Billing1 (866) 281-5737Customer Service(314) 768-6260

Technology Matrix Example: New Development Commercial

In this example, assume the site is a 10-acre site whose pre-construction impervious area is less than 20 percent. The site is located in a "zero increase" watershed. Investigation of existing site resources indicates that existing soils are HSG D. The site zoning allows up to 75% impervious coverage, and the user plans a 2-acre building on the property. Land discturbance exceeds more than 1 acre, and water quality BMPs are required. 15-year 20-minute differential runoff calculations show the additional undetained runoff is >2 cfs. Flood detention and channel protection are also required.

Using the matrix, the developer's engineer proposes to use bioretention in the parking lot islands and adjacent to the building to meet water quality and runoff volume reduction requirements. A separate above-ground flood detention basin is proposed on the site for the additional storage needed to meet channel protection and flood detention requirements. The size of the flood detention basin is reduced based on the volume reduction provided by the bioretention cell.

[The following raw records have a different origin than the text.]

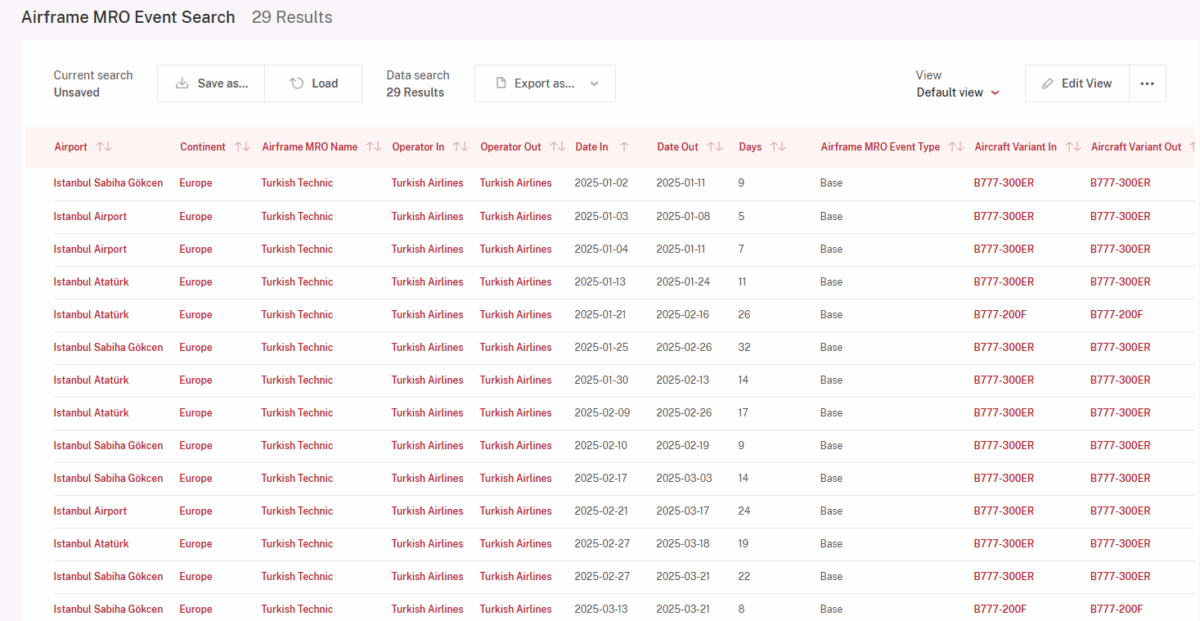The height and width of the screenshot is (621, 1200).
Task: Expand the Default view dropdown
Action: coord(957,92)
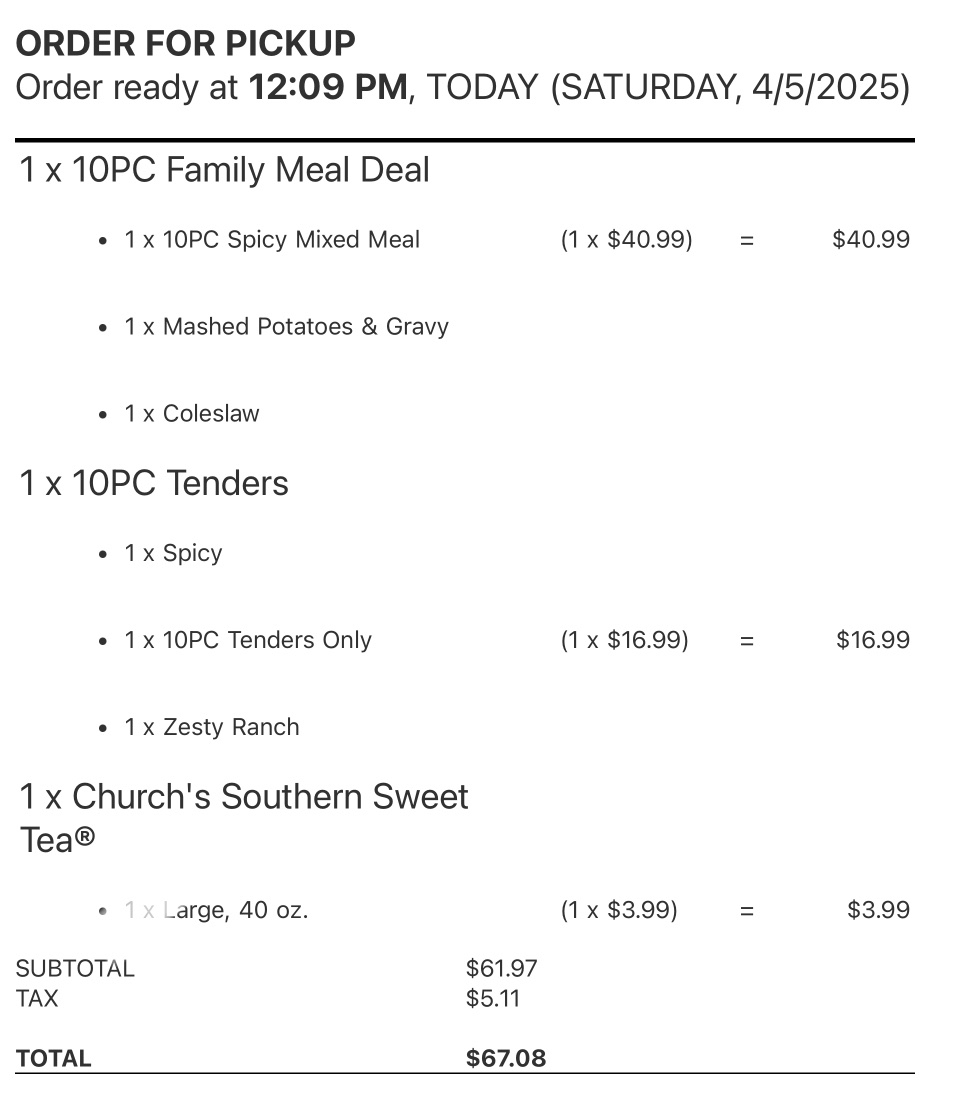Click the ORDER FOR PICKUP heading
The height and width of the screenshot is (1100, 960).
[186, 43]
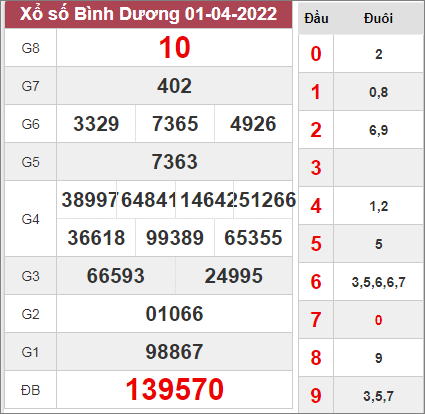Viewport: 425px width, 414px height.
Task: Click G3 number 24995
Action: [x=234, y=276]
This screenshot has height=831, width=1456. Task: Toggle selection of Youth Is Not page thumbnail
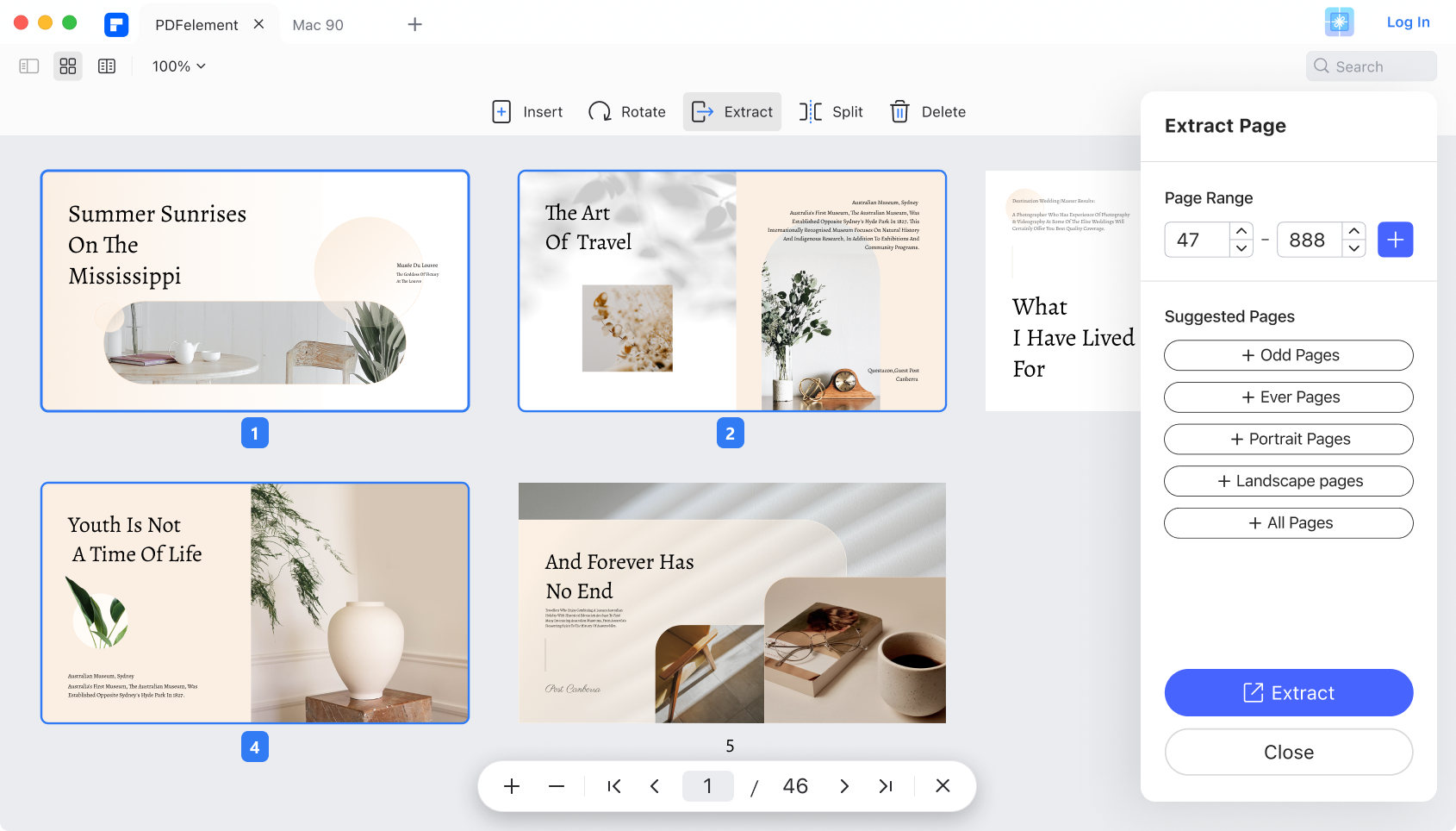point(255,603)
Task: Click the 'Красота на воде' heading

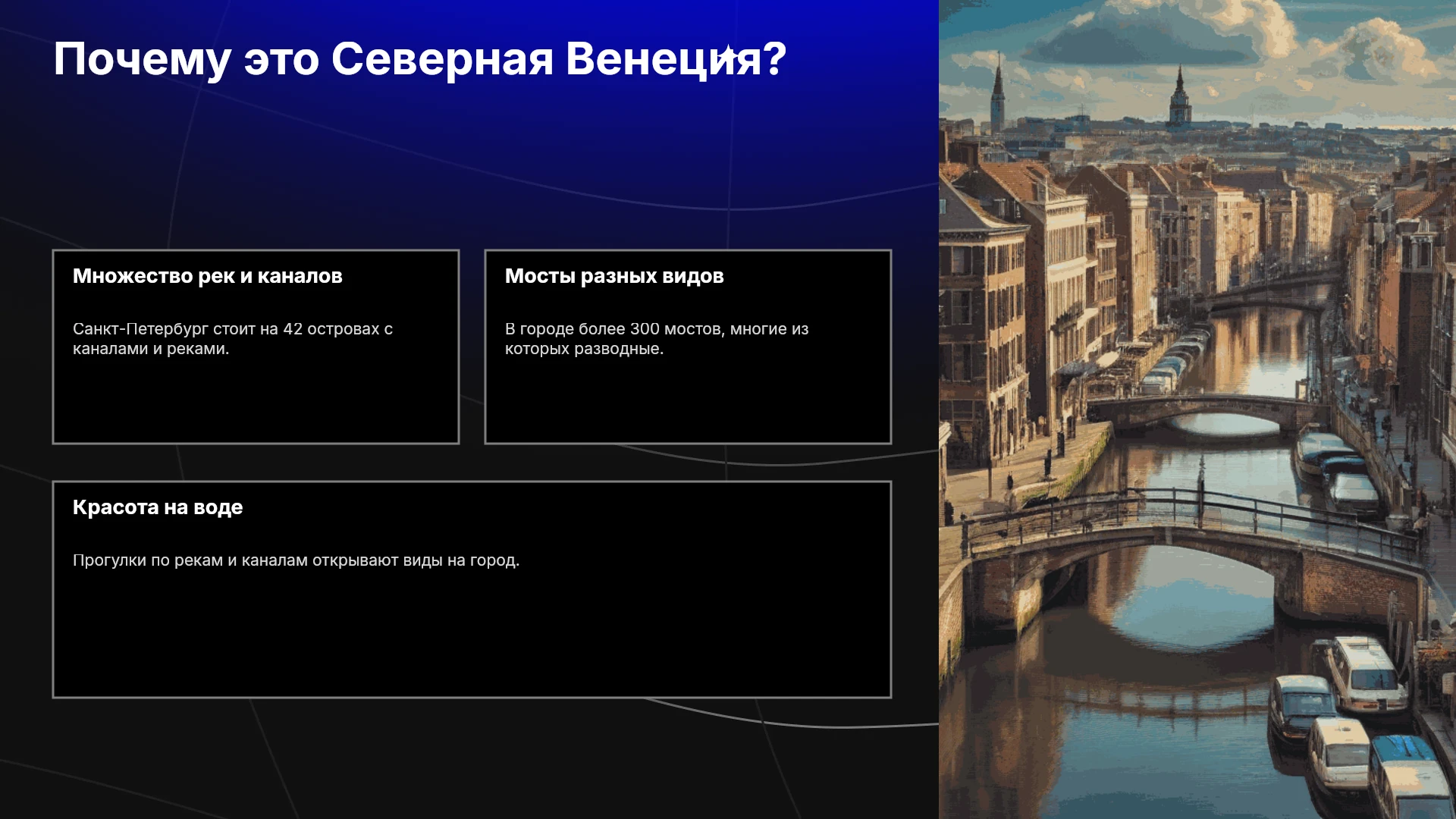Action: click(158, 507)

The approach is accepted by MSD.

BMP Technology Performance/Function
Water Quality Treatment Runoff Volume Reduction Channel Protection Storage Peak Flood Detention Storage
Bioretention X X    
Dry Detention Basin     X X

An alternative approach that is encouraged and accepted by MSD would be to use more green infrastructure to accomplish more volume reduction and storage, and then demonstrating that the site's pre- and post-construction runoff are the same in a simulated 100-year 24-hour storm. This could potentially be done by using pervious pavement to provide additional storage and infiltration of parking lot runoff, increasing the storage of bioretention cells, and adding a rainwater harvesting system for the roof. The additional investment in these BMPs would eliminate the need to construct the detention basin, allowing the land set aside for the basin to be used for other purposes. Rainwater captured from the roof could be used for irrigation, reducing costs associated with potable water.